Billionaire mining tycoons said the U.K.’s fraud prosecutor colluded with their own “bullying” lawyer to leak confidential information and manufacture grounds for a criminal probe that’s dragged on for almost a decade.

The 11-week London trial between Kazakh miner Eurasian Natural Resources Corp. and the Serious Fraud Office started Monday as the company seeks 70 million pounds ($99 million) from the prosecutor, and hundreds of millions more from its ex-lawyer Neil Gerrard for money it says it spent on legal fees for internal investigations and defense.

The trial marks the beginning of the end of a near decade-long fight that’s involved several lawsuits and an eight-year criminal investigation.
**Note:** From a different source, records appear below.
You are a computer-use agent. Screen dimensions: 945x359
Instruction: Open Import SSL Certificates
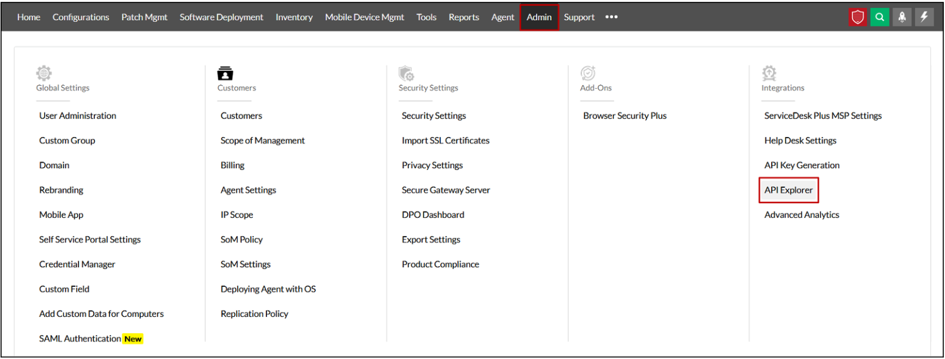pos(445,141)
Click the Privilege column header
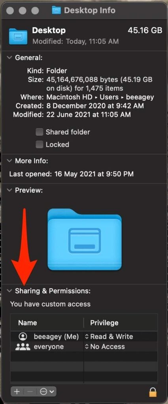 pyautogui.click(x=104, y=323)
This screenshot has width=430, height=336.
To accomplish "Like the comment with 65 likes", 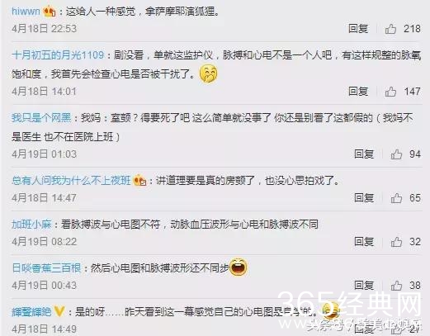I will [x=396, y=198].
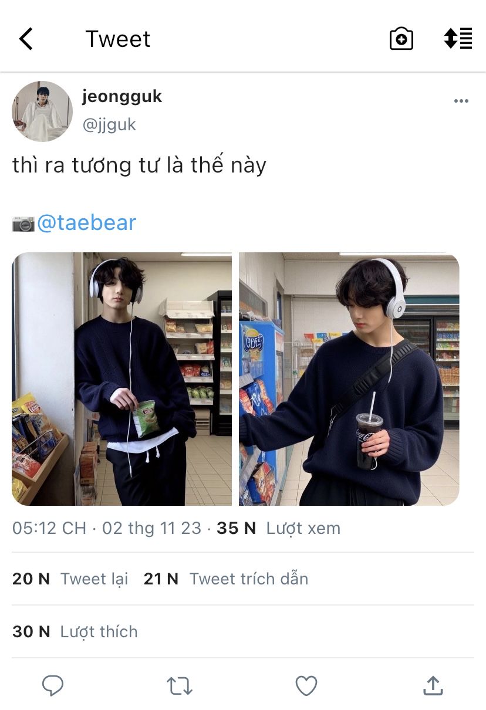The image size is (486, 710).
Task: Open the left photo with green snack
Action: [122, 379]
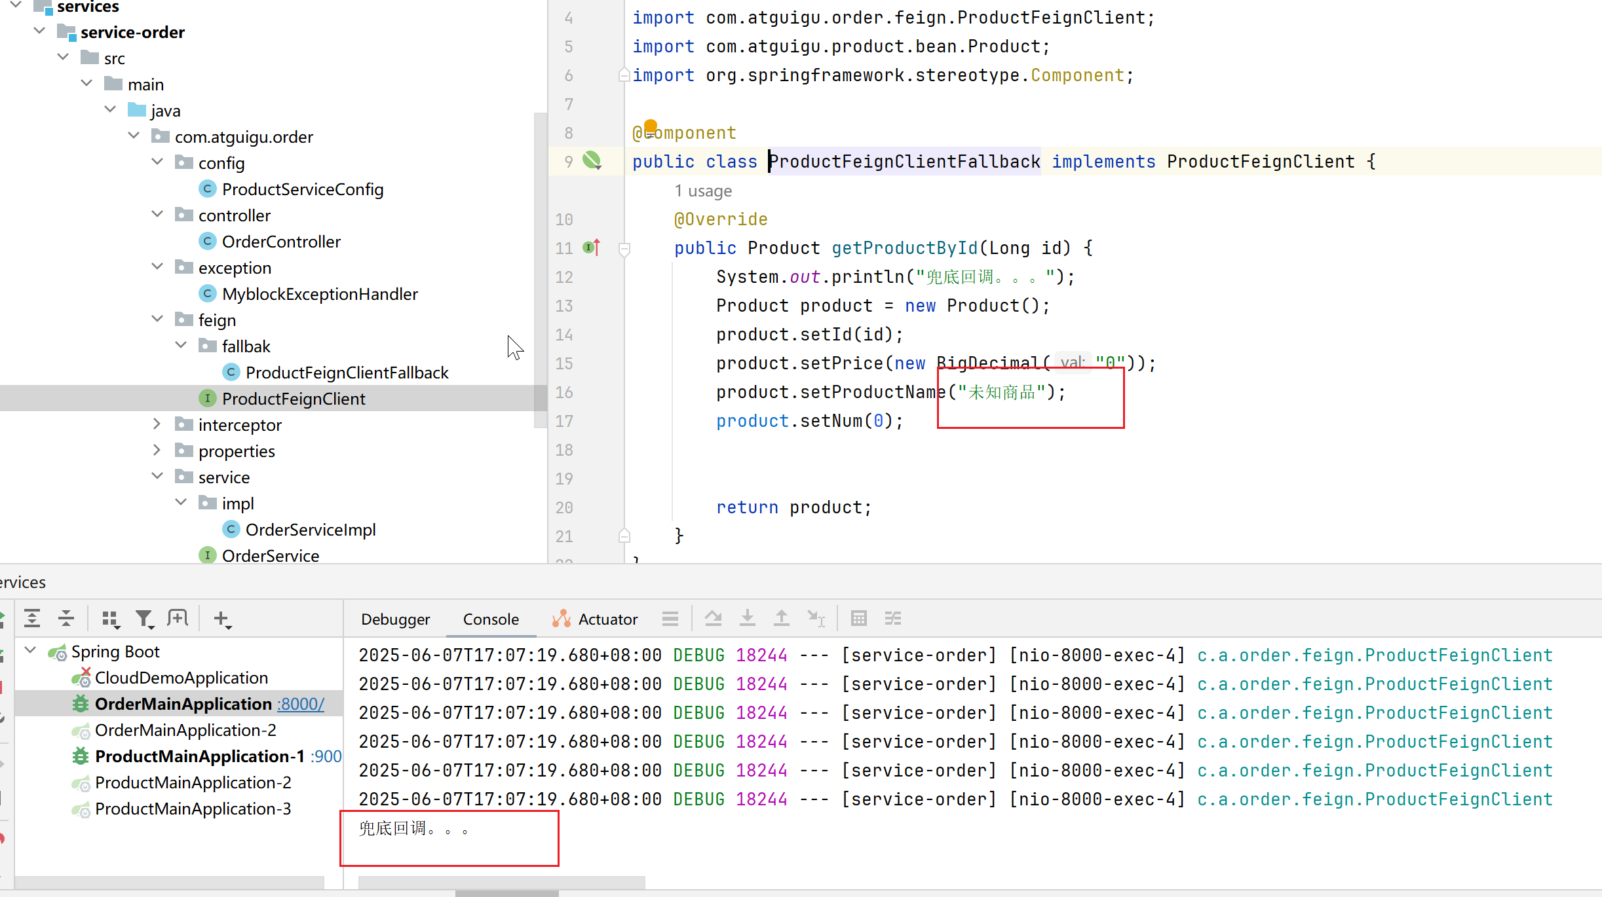Expand the interceptor package folder

(x=157, y=424)
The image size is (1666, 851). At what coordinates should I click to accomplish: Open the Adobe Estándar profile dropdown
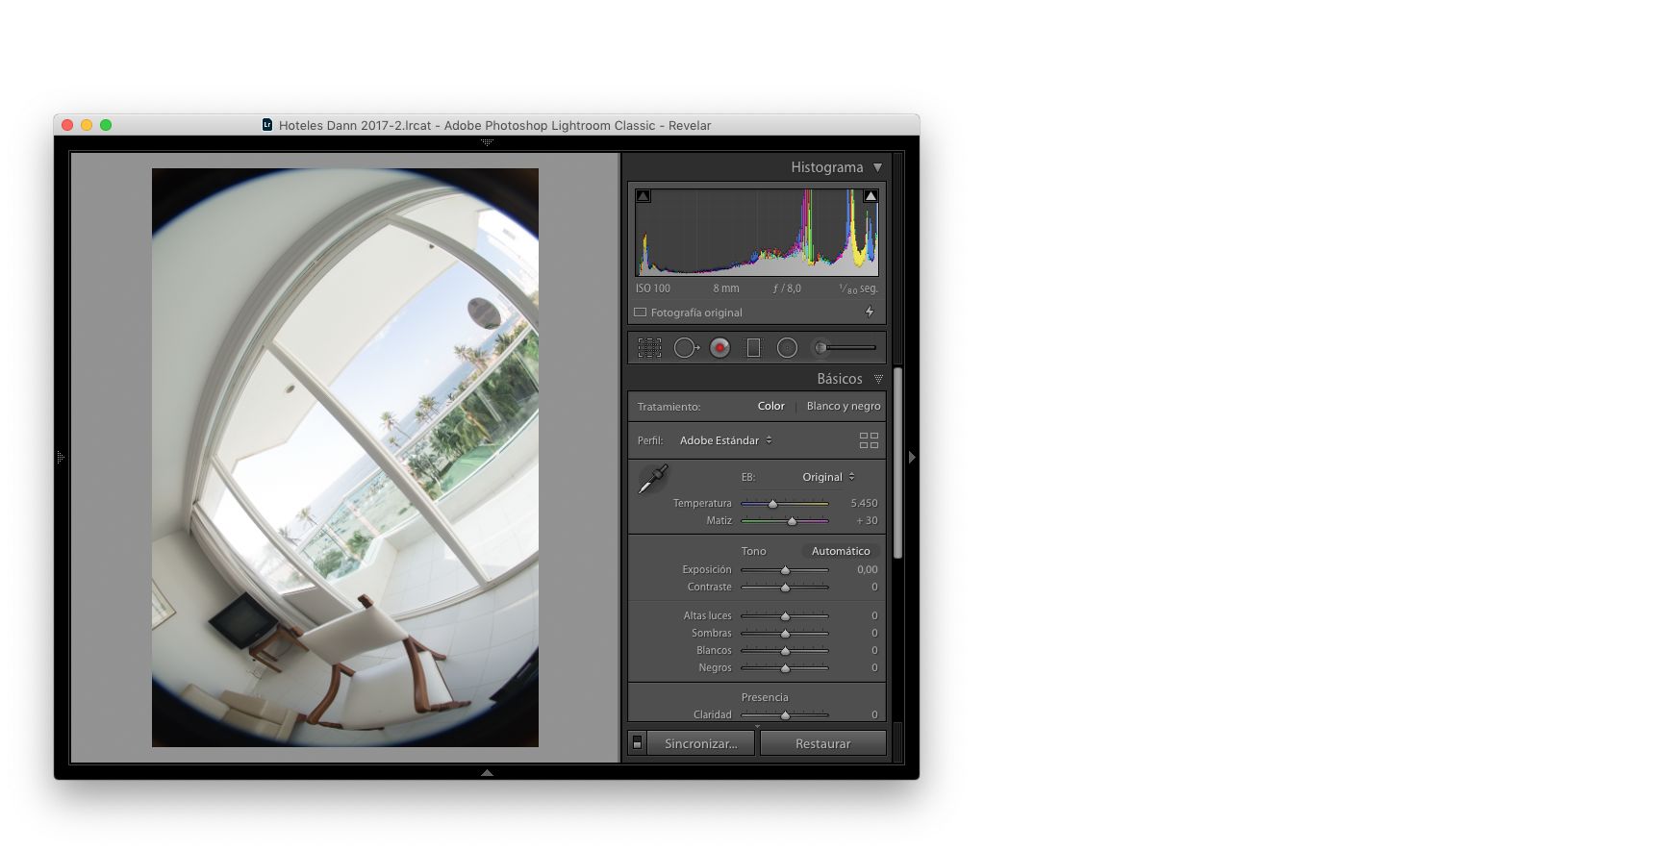tap(725, 440)
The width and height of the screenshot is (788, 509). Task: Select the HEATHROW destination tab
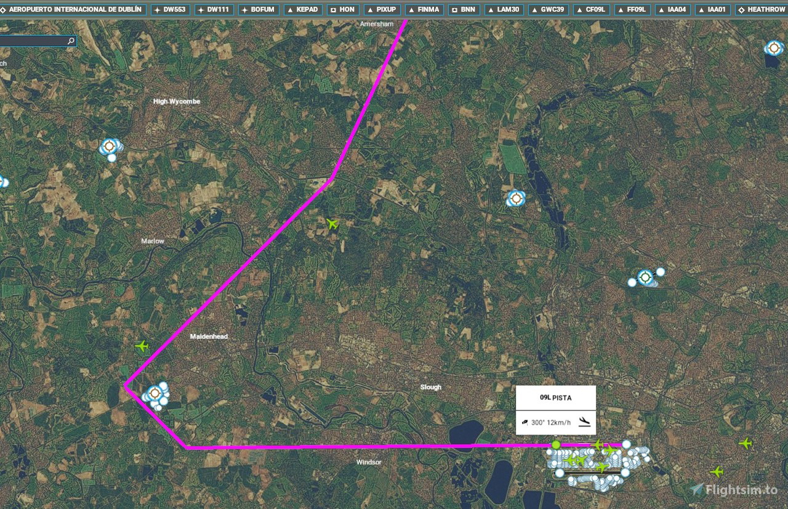pyautogui.click(x=761, y=10)
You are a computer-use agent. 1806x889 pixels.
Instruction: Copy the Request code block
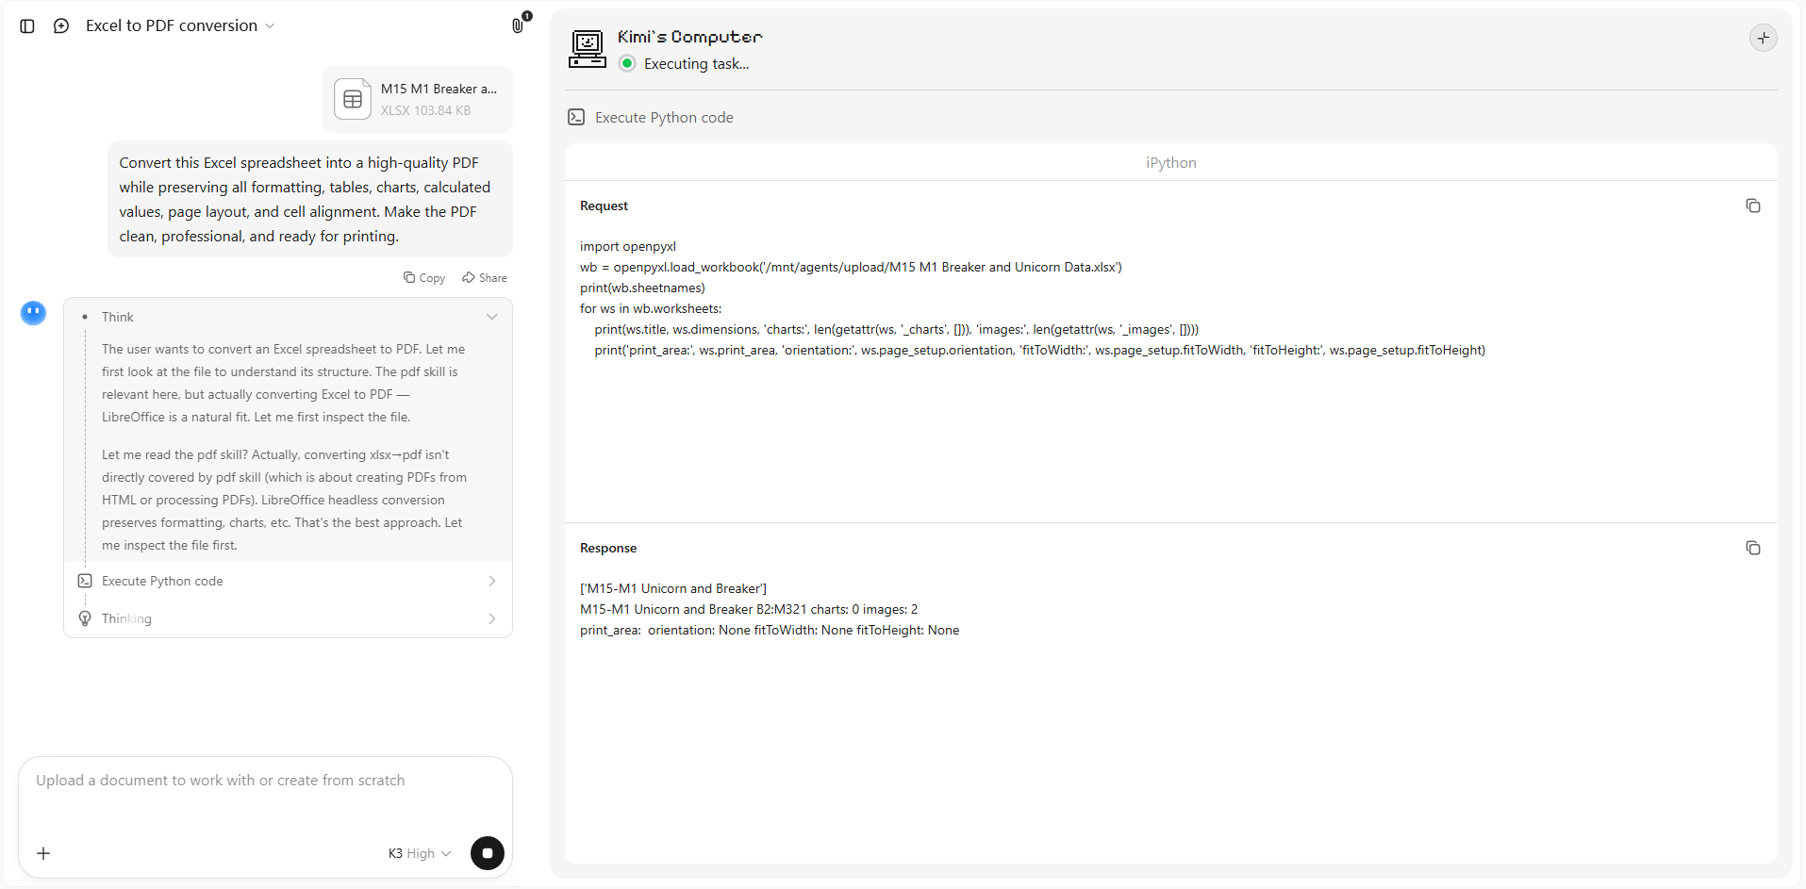pyautogui.click(x=1752, y=206)
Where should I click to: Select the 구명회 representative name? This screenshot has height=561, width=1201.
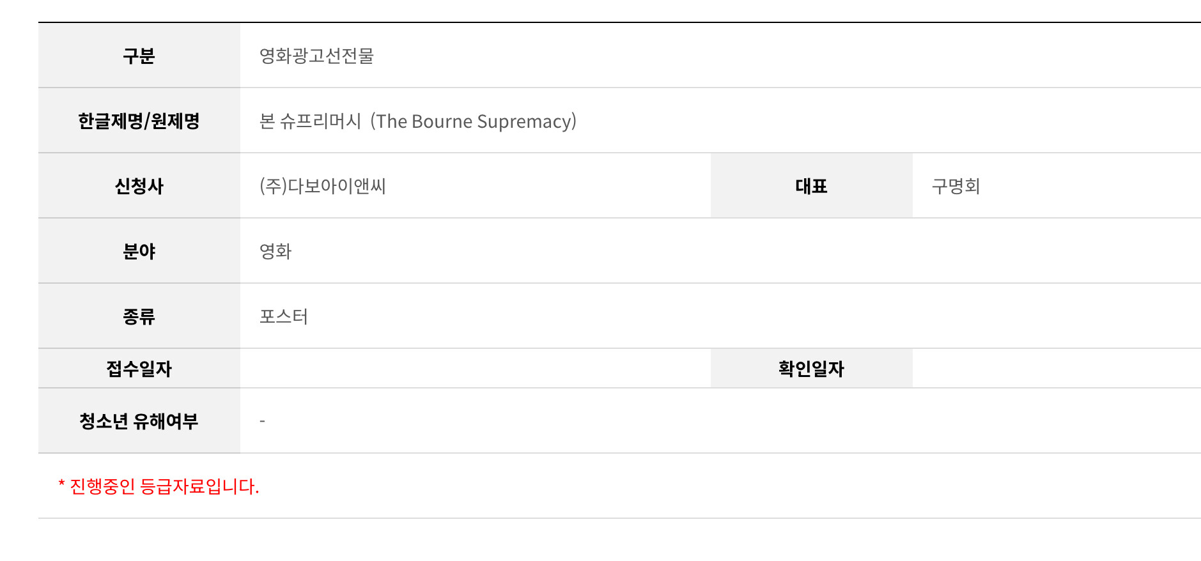pos(956,186)
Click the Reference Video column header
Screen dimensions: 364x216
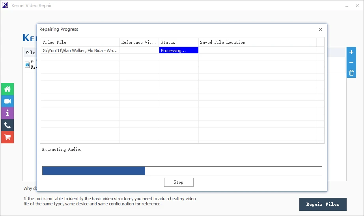click(x=139, y=42)
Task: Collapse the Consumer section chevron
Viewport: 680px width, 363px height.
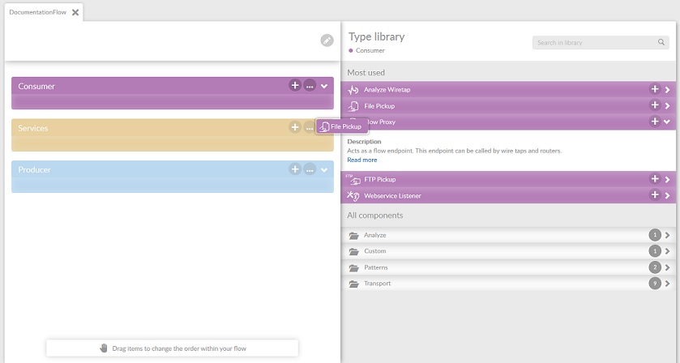Action: (x=324, y=85)
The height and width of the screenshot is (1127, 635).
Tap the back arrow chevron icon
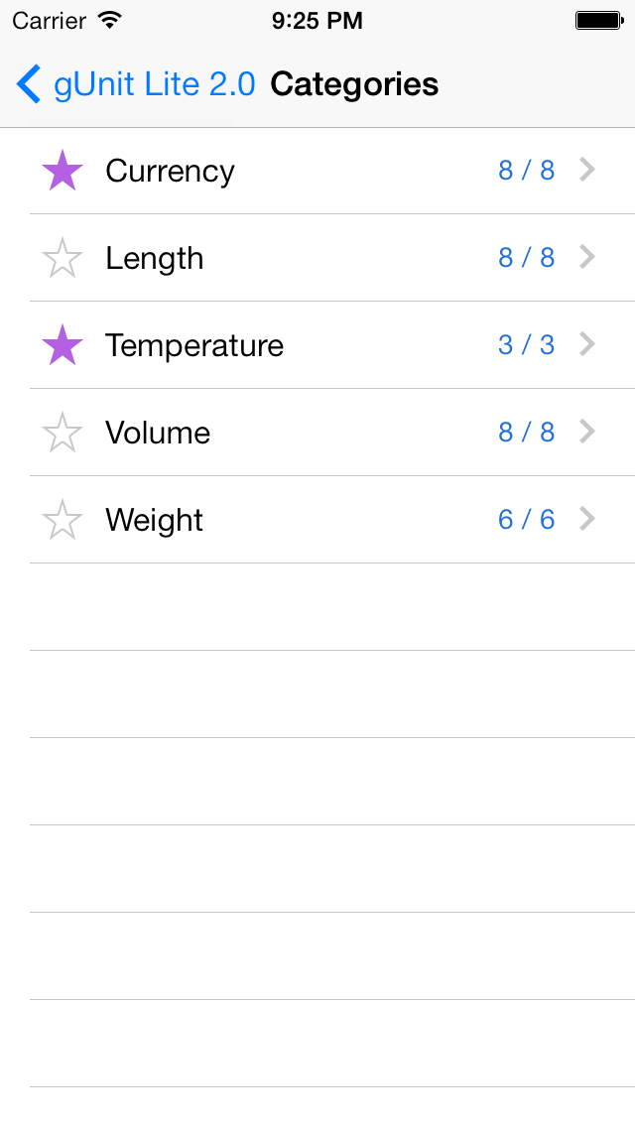click(x=29, y=84)
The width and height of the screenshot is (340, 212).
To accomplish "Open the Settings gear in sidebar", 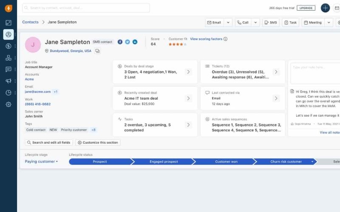I will (9, 104).
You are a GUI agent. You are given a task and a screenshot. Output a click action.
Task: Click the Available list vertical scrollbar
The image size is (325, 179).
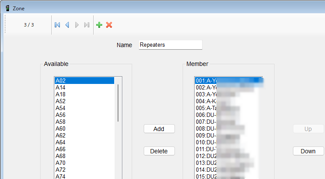click(118, 103)
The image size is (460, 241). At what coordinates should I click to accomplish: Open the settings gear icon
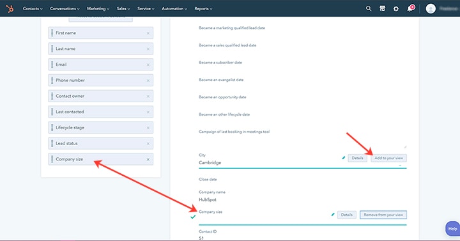(x=395, y=9)
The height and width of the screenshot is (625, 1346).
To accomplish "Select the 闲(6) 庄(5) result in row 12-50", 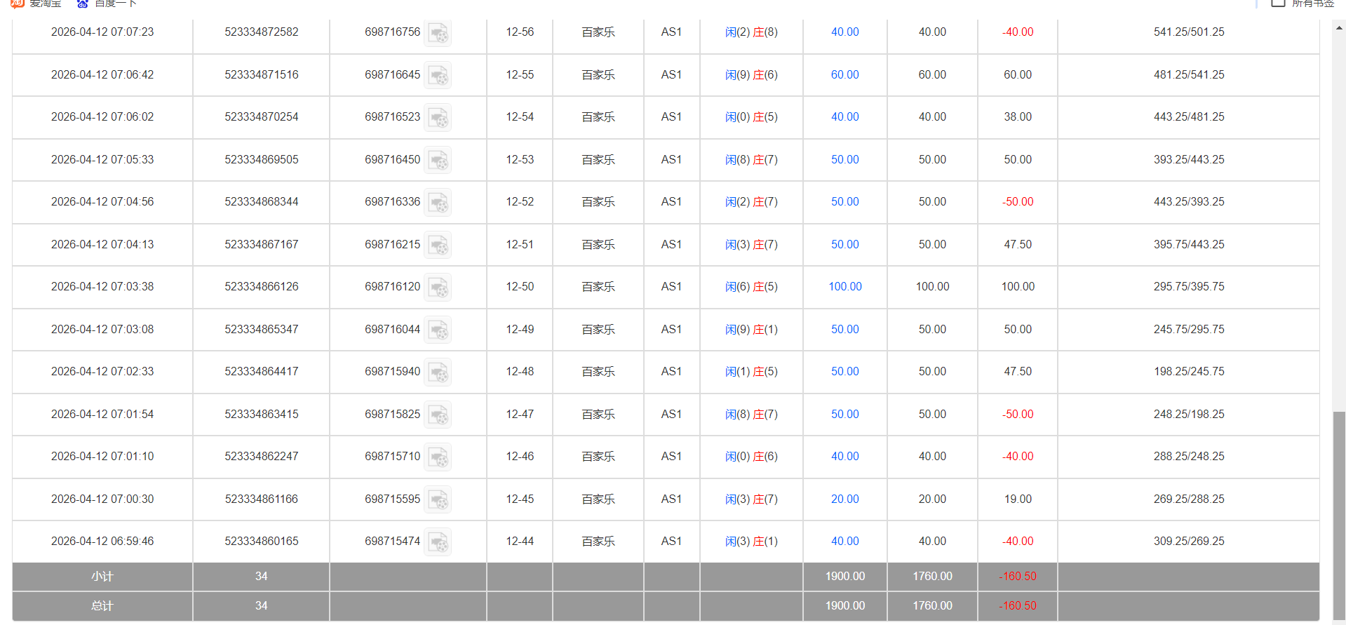I will [x=751, y=287].
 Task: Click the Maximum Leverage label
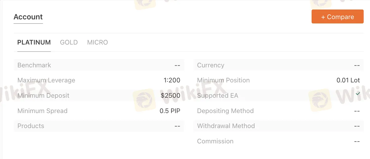click(46, 80)
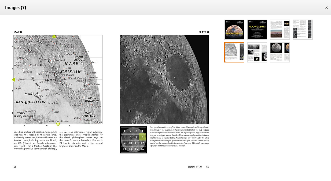Click green marker 12 below Messier A
Image resolution: width=331 pixels, height=181 pixels.
point(58,124)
The probe, one of the SFO’s longest, is focused on allegations of fraud, bribery and corruption around the acquisition of substantial mineral assets. The mining firm, owned by billionaires Alexander Machkevitch, Patokh Chodiev and Alijan Ibragimov, denies any wrongdoing. Ibragimov died earlier this year.

This case centers around a former policeman turned high-flying white-collar crime solicitor, his reckless advice – and wholesale failures to advise – his remarkable modus operandi and Machiavellian conduct, and the stream of unlawful private dealings between him and his close contacts at the SFO,” Clare Montgomery, ENRC’s lawyer, said in court documents referring to Gerrard.

ENRC also accused Gerrard, a former Dechert lawyer, of being “motivated by greed” and “bullying” the firm into following his legal advice.

Gerrard and the SFO deny the accusations. Gerrard is filed a counter-suit against ENRC and a private intelligence firm it hired to allegedly harass the lawyer and his wife. Gerrard said that operatives followed him on a holiday to a private island in St. Lucia, installed a motion-trigger camera monitoring his home near London and spied on him during a lunch meeting close to his office. ENRC denies breaking the law.

“ENRC now regrets its choices and regrets sharing so much information with the SFO,” Simon Colton, the SFO’s lawyer, said in court documents. “Whether ENRC is justified or not in criticizing Dechert or Mr Gerrard for their advice, that regret cannot support a claim for deliberate or reckless wrongdoing,” against the SFO’s director.

ENRC declined to comment. Gerrard, Dechert and the SFO didn’t immediately respond to requests for comment.

Shares of ENRC, once among the 100 most-valuable companies on the London Stock Exchange, plummeted after the SFO probe was announced in 2013. The owners took the firm private and moved its mines into a separate company called Eurasian Resources Group, which isn’t under investigation.